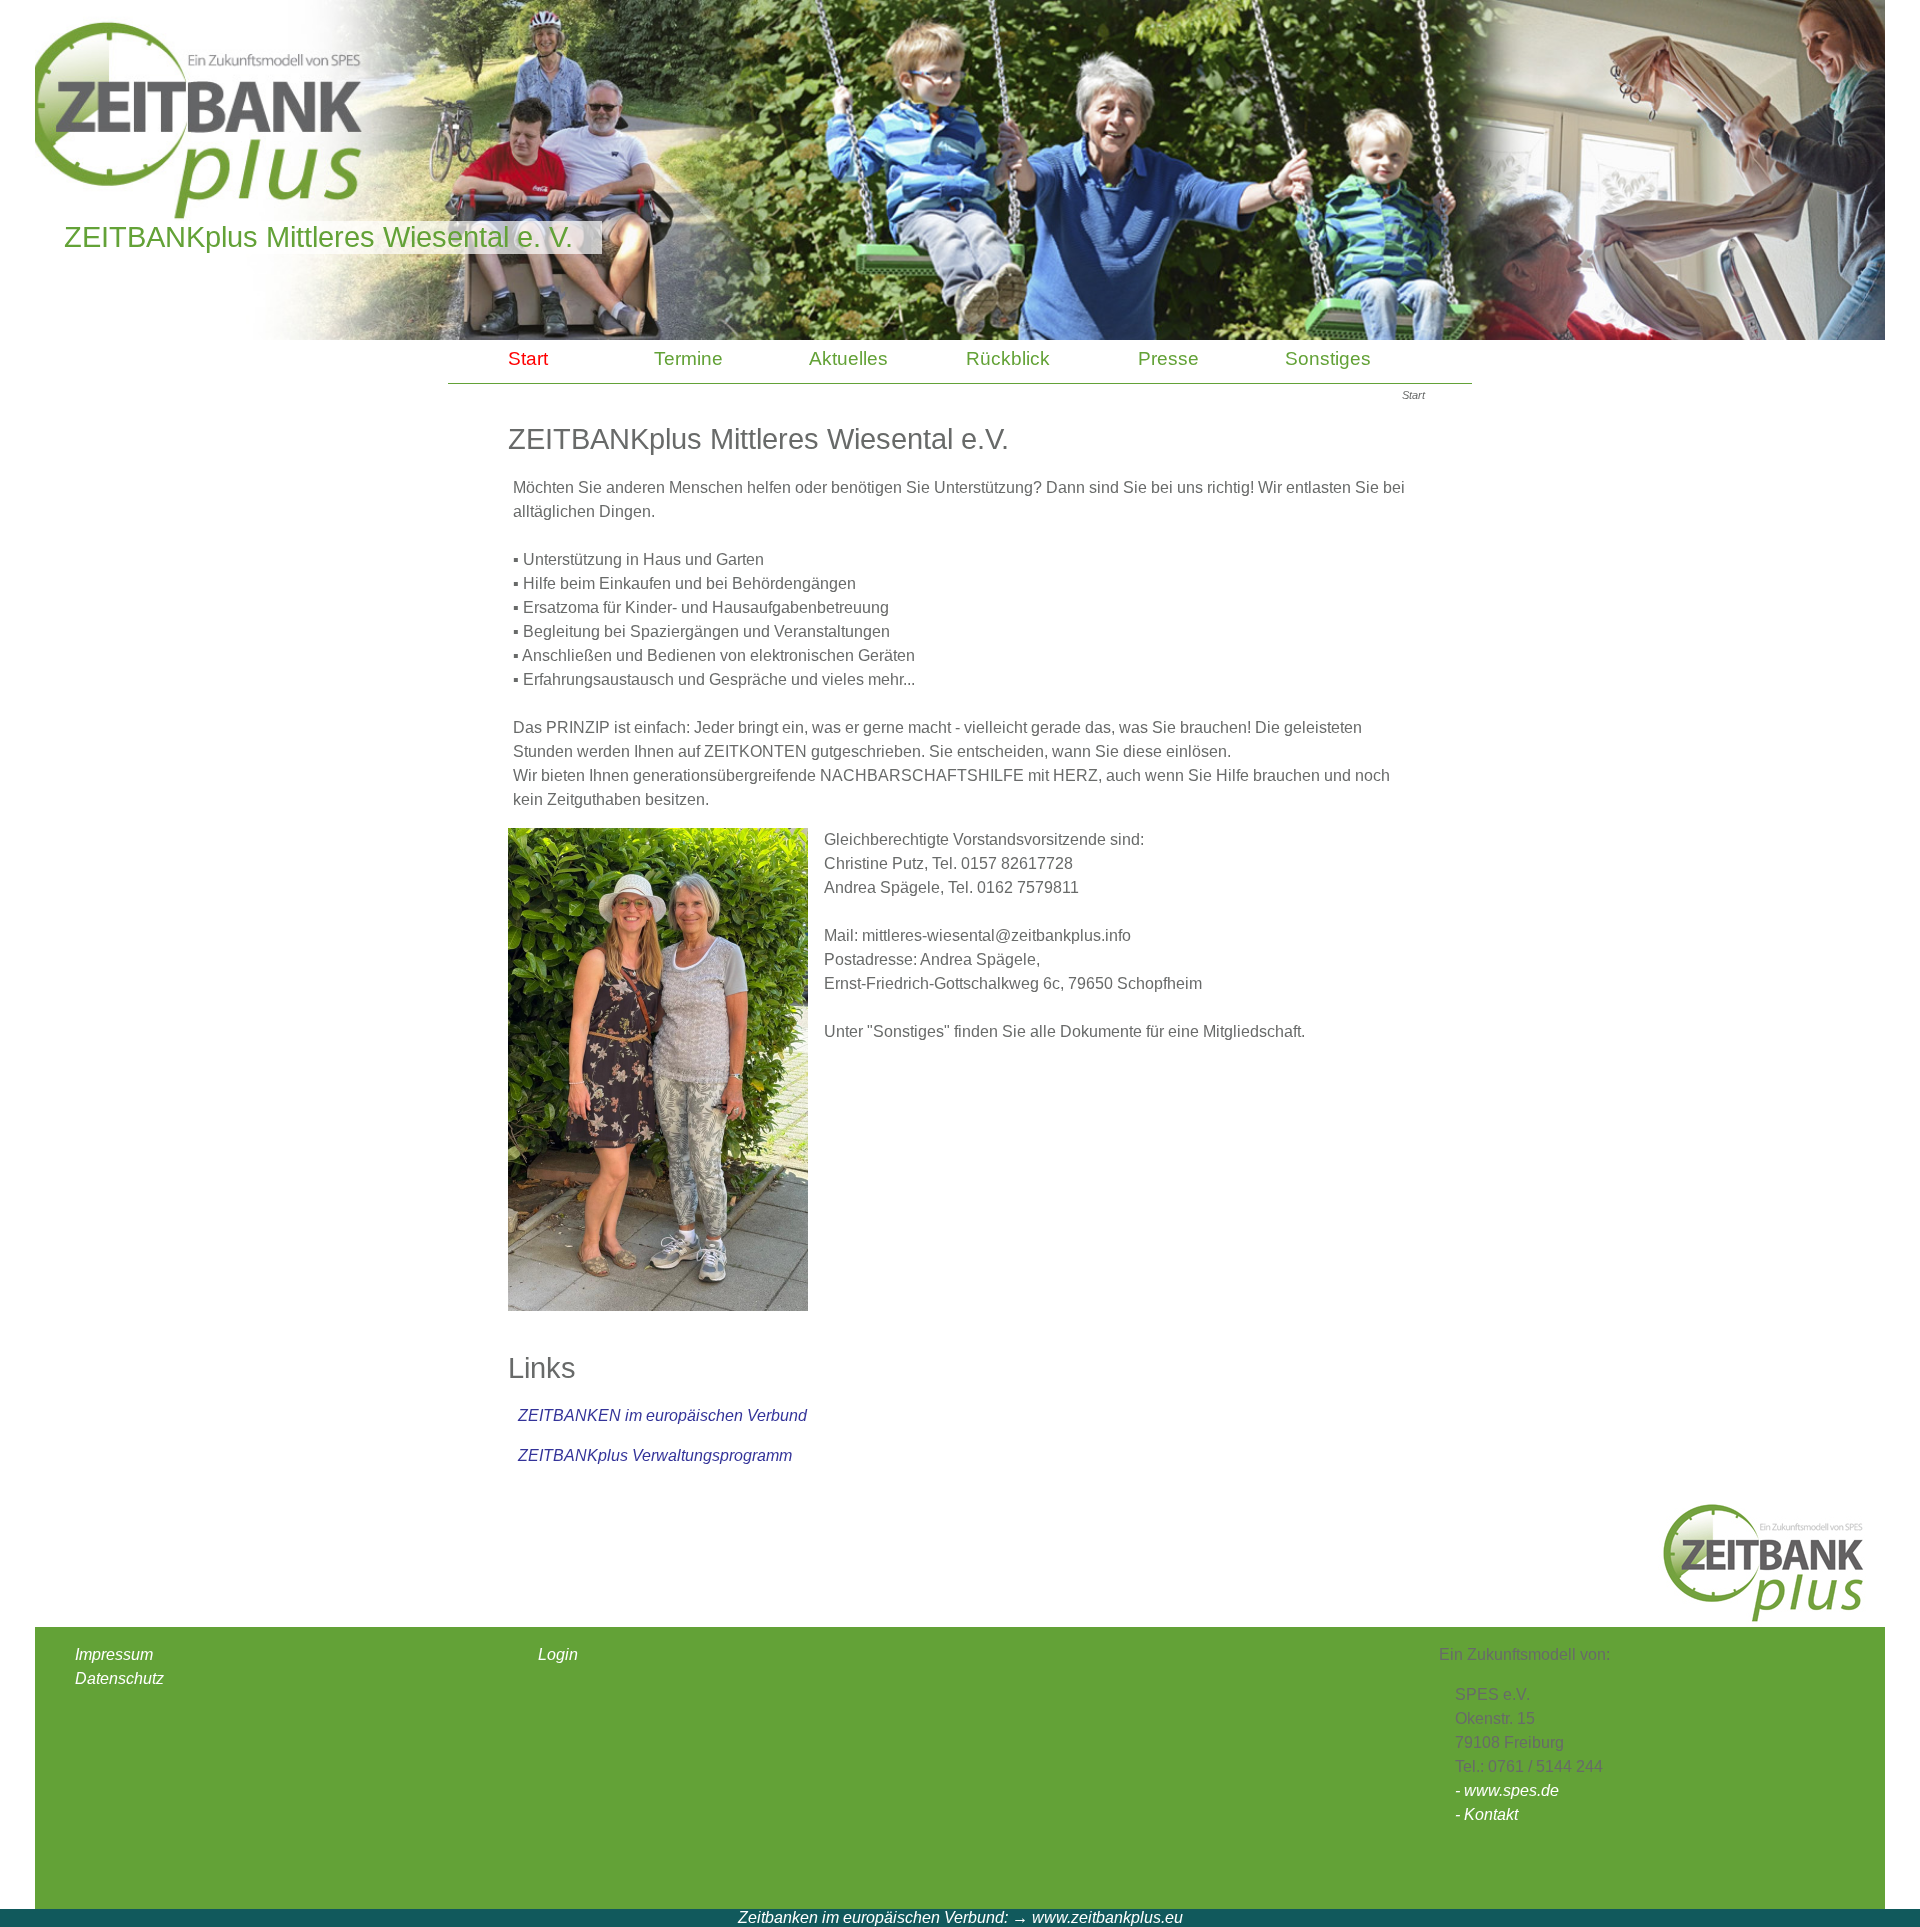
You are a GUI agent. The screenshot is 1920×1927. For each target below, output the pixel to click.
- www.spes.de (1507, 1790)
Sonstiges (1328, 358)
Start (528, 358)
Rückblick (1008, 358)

★ ★ ★ ★ ★ ★ ★

An exact repeat of all the data is required, pictures excluded.

You are a GUI agent. The screenshot is 1920×1927. For each target below, output the pixel to click.
- www.spes.de (1507, 1790)
Sonstiges (1328, 358)
Start (528, 358)
Rückblick (1008, 358)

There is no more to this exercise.